Willing To DieFr. Barnabas Powell
This story always chokes me up:
The girl needed a transfusion and the only suitable donor was her brother, he was just 11 years old! So, the family talked it over and said it had to be up to the brother to do this. The doctor approached the boy and asked if he’d give his blood to save his sister’s life. The boy thought for only a moment and said “yes.” So, they took the boy into the room and laid him on a table next to his ailing sister. The nurses did their work and began the life-saving procedure. After about a half hour, the boy called the doctor over and asked a question that both surprised and broke the doctor’s heart. “How long before I start to die?” the innocent boy asked. You see, the boy thought when the doctor asked if he’d give his blood to save his sister, they were going to need all his blood and he’d die. This boy was willing to give his life for his sister.
Overcome with emotion, the doctor had to turn away from this brave young man and compose himself. When he could finally speak again without sobbing, the doctor assured the child he wasn’t going to die.
Look at our lesson today in Philippians 3:1-8:
BRETHREN, rejoice in the Lord. To write the same things to you is not irksome to me, and is safe for you. Look out for the dogs, look out for the evil-workers, look out for those who mutilate the flesh. For we are the true circumcision, who worship God in spirit, and glory in Christ Jesus, and put no confidence in the flesh. Though I myself have reason for confidence in the flesh also. If any other man thinks he has reason for confidence in the flesh, I have more: circumcised on the eighth day, of the people of Israel, of the tribe of Benjamin, a Hebrew born of Hebrews; as to the law a Pharisee, as to zeal a persecutor of the church, as to righteousness under the law blameless. But whatever gain I had, I counted as loss for the sake of Christ. Indeed I count everything as loss because of the surpassing worth of knowing Christ Jesus my Lord. For his sake I have suffered the loss of all things, and count them as refuse, in order that I may gain Christ.
St. Paul warns the Philippians to be on the lookout for those who would derail their spiritual growth. He warns them not to buy into the false notion that what they had in their faith in Christ was somehow inferior to other religious ideas. He told them to value their faith more than the tempting trinkets of short-term gain so that they wouldn’t be fooled into giving away what was greater for the fool’s gold of false faith!

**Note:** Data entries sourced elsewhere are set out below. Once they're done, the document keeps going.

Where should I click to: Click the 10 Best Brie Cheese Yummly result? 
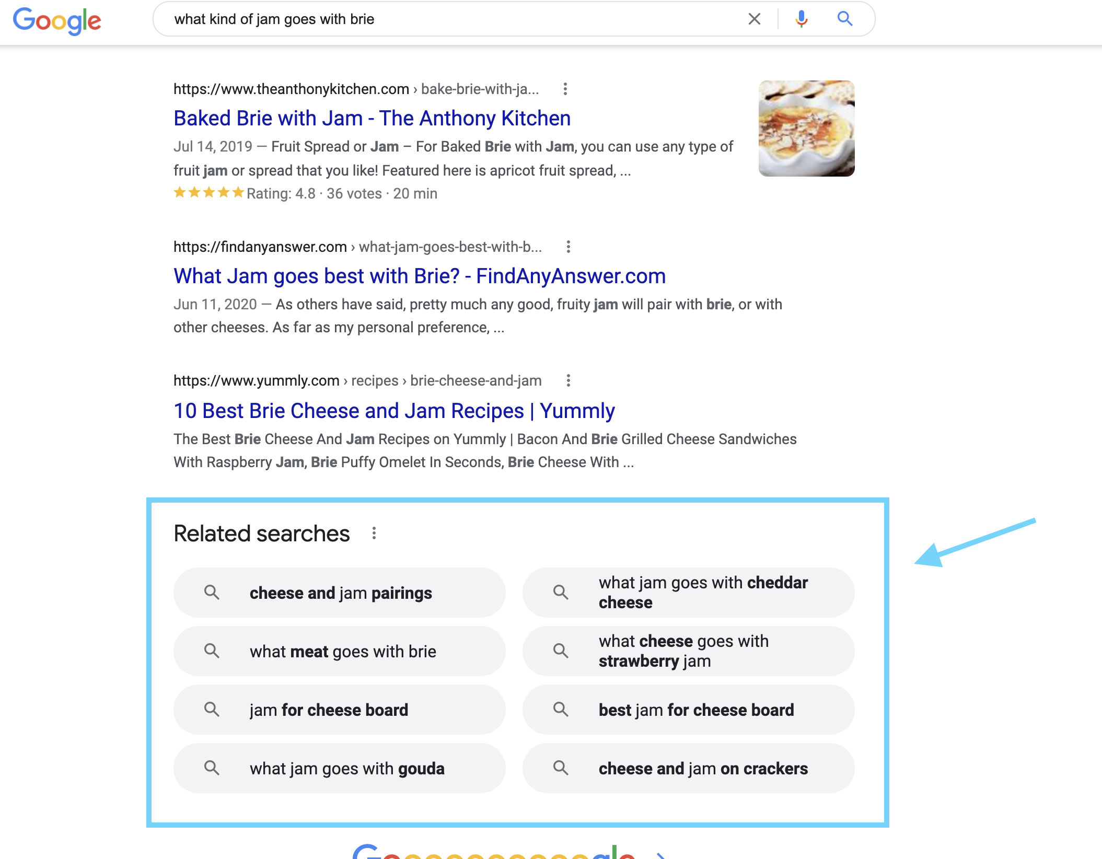tap(395, 410)
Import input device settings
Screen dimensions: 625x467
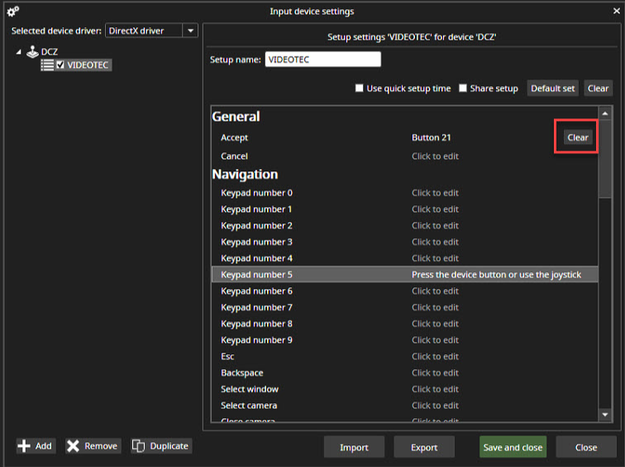point(354,447)
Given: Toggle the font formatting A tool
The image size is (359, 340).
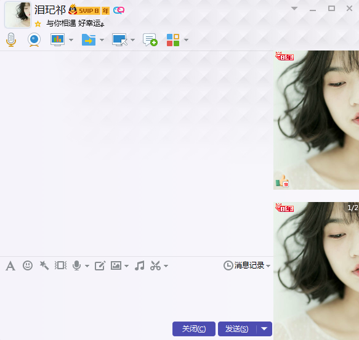Looking at the screenshot, I should [x=10, y=266].
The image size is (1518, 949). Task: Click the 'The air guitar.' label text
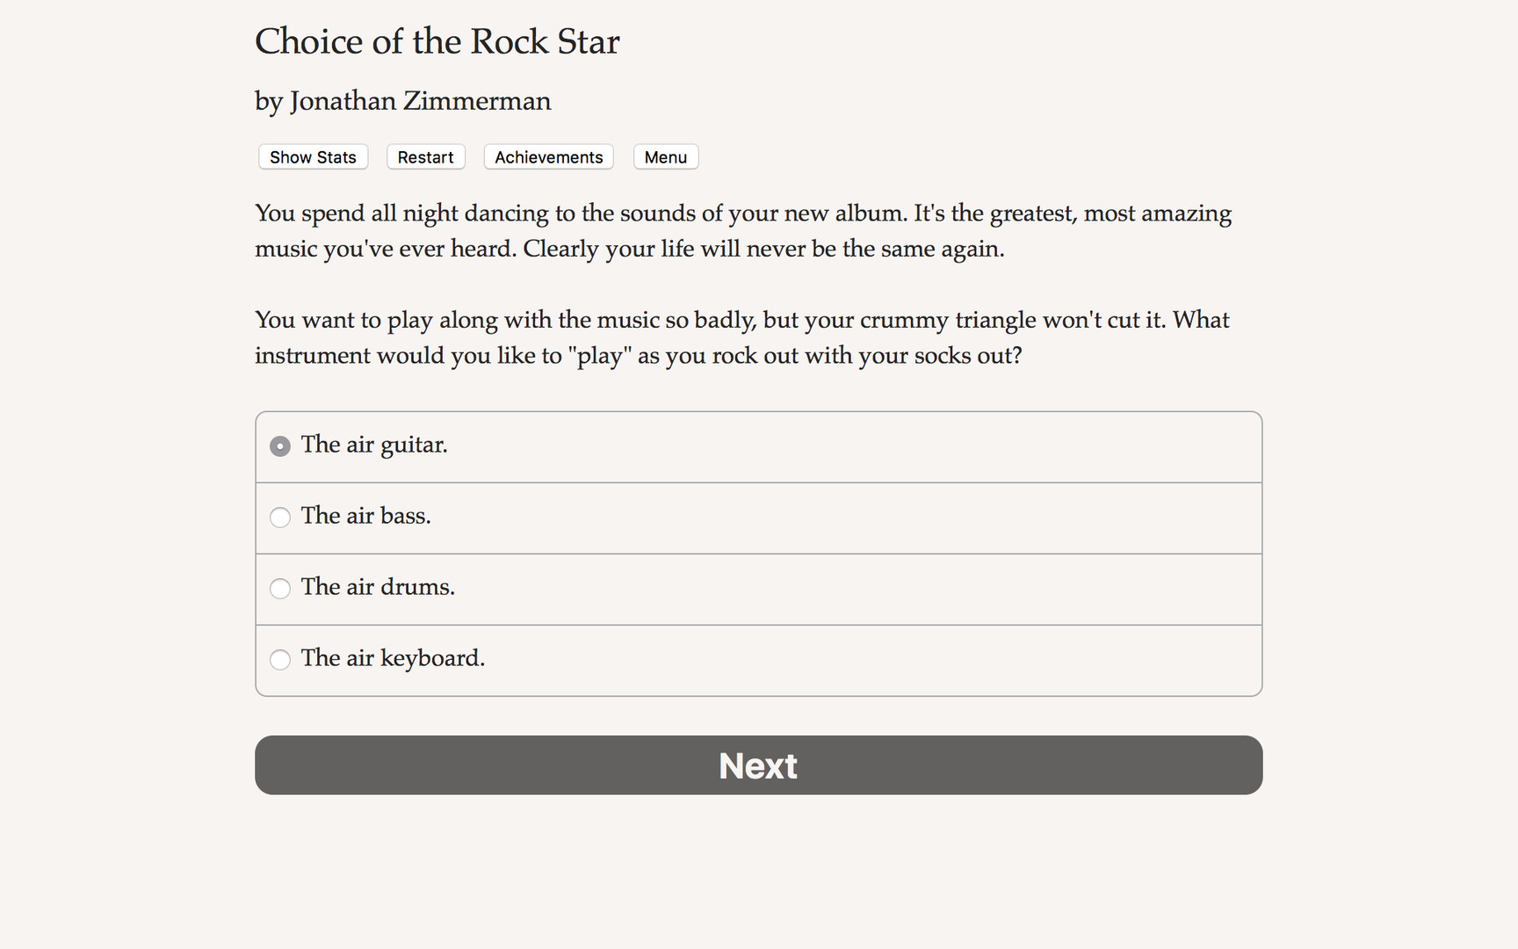pos(374,446)
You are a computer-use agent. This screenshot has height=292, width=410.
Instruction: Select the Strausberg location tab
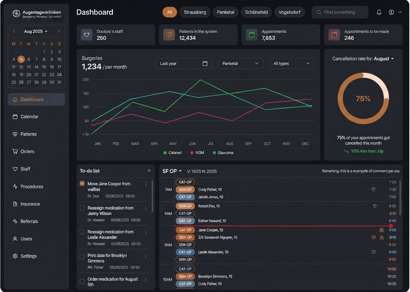(195, 12)
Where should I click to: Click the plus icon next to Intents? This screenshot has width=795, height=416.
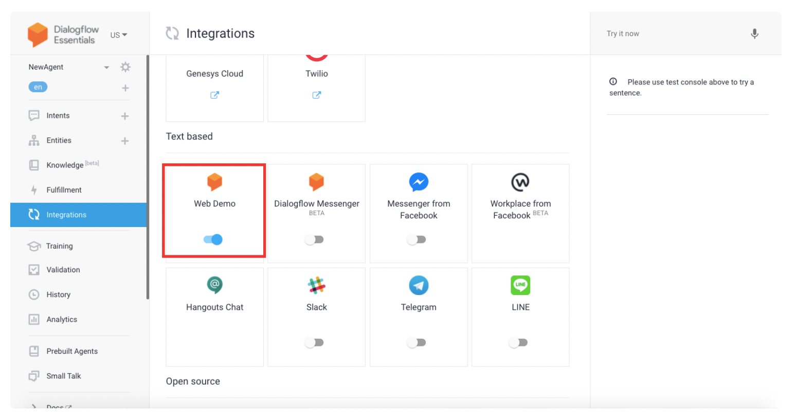click(x=125, y=116)
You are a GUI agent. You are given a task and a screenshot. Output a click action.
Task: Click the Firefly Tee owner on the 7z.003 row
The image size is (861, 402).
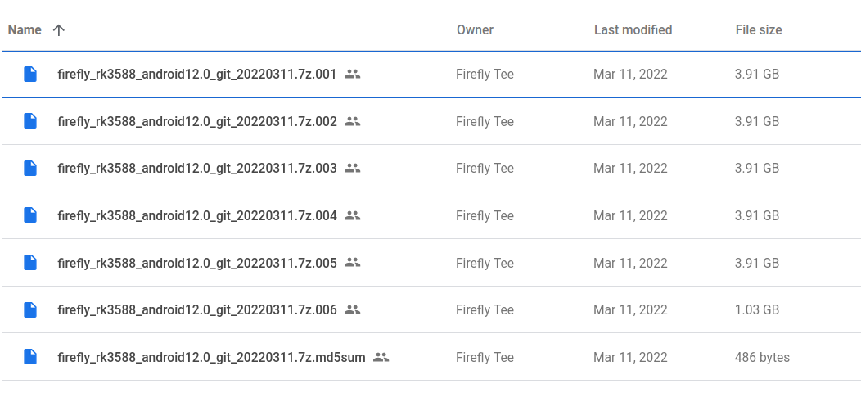[485, 168]
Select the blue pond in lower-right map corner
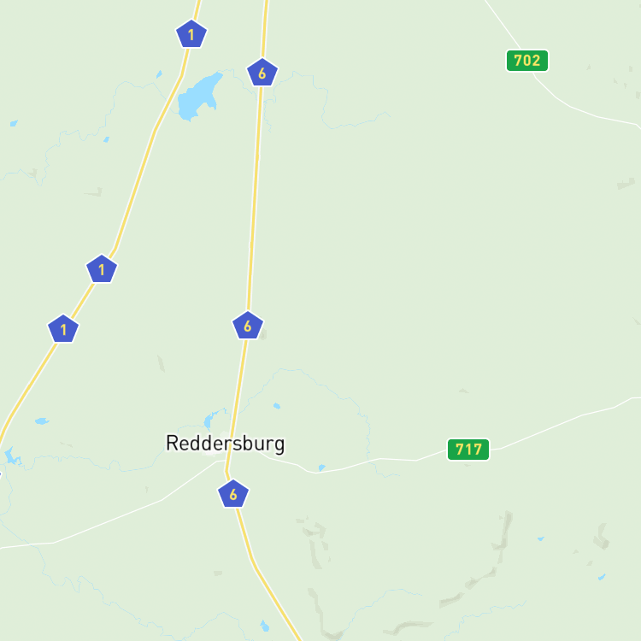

And then he rehearsed his own religious pedigree. You see, Paul, when he was still Saul, was a big shot in the Jewish community in Jerusalem. He was proud of his religious heritage and his family heritage as well. He was climbing the societal ladder of respect and was even seen as an expert in Jewish life because of his background, his education, and his strong commitment to his religion. But then came his encounter with Christ, and his perspective about what was important was changed.
Now, all he had gained in his society he considered trash in comparison to being a Christian and having Christ. All his prestige. All his accolades. All his education. All the praise of his peers. All of this, when Paul compared them to having Christ, became worthless to him. He valued his relationship with Jesus higher than anything or anyone else in his life. That’s why, when he lost all his standing, his prestige, and the praise of his peers, he could simply dismiss all this loss because his perspective had been radically changed by Jesus Christ.
But, and you may find this hard to believe in light of the ease at which folks take the Orthodox Faith for granted today, this perspective shift and valuing Jesus Christ above everything else in life is NORMAL Orthodox Christianity! This perspective is supposed to be the norm among all Orthodox Christians. And that’s because having Christ IS life! When that dawns on you, then everything else in your life finds its proper place!
Today, do you have that kind of relationship with Jesus Christ? Is the treasure of your Orthodox Faith uncovering the “surpassing worth of knowing Christ Jesus” as your Lord? It’s all there, dear one, just waiting for you to be Orthodox on Purpose so you can see what Paul saw: Gaining Christ is more important than anything or anyone else!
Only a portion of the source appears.